Blockade of serotonin uptake by decynium‐22 enhances sociability (839.3)

Impaired social behavior occurs in several psychiatric disorders including autism, schizophrenia and depression. This symptom has proven difficult to treat with available pharmaceuticals. Based on clinical findings and experiments in rodents, serotonin (5‐HT) transmission is often disrupted in the socially‐impaired brain, and limbic regions and frontal cortex appear to be involved. Two drugs are commonly used to treat autism; risperidone curbs aggression but blunts social interaction, and fluoxetine improves social behavior somewhat, but its efficacy is diminished with reduced 5‐HT transporter (SERT) function. Our goal was to characterize the effects of blocking ancillary transporters of 5‐HT, with lower affinity but greater capacity than SERT to remove 5‐HT from extracellular fluid.
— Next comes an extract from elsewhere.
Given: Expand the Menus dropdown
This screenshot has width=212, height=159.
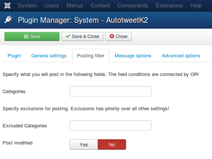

These auxillary transporters, known as 'uptake 2' include organic cation and plasma membrane monoamine transporters. We utilized two models of impaired social behavior, inbred BTBR T+tf/J and SERT knock‐out (‐/‐) mice, to examine uptake 2 blockade effects on 5‐HT uptake and social behavior. The pseudoisocyanine decinium‐22 (D‐22) blocked 5‐HT uptake (Km = 92 +/‐ 12 nM) but had negligible affinity for SERT (Ki > 3000 nM) in hippocampal synaptosomes. In SERT ‐/‐ and BTBR mice, social behavior improved with acute D‐22 treatment at doses of 0.01 ‐ 0.1 mg/kg. This strategy may be an effective treatment for inpaired social behavior, and warrants further study. Grant Funding Source : Supported by CDMRP Autism Idea Award AR110109, NIH MH086708 and NIH GM097632.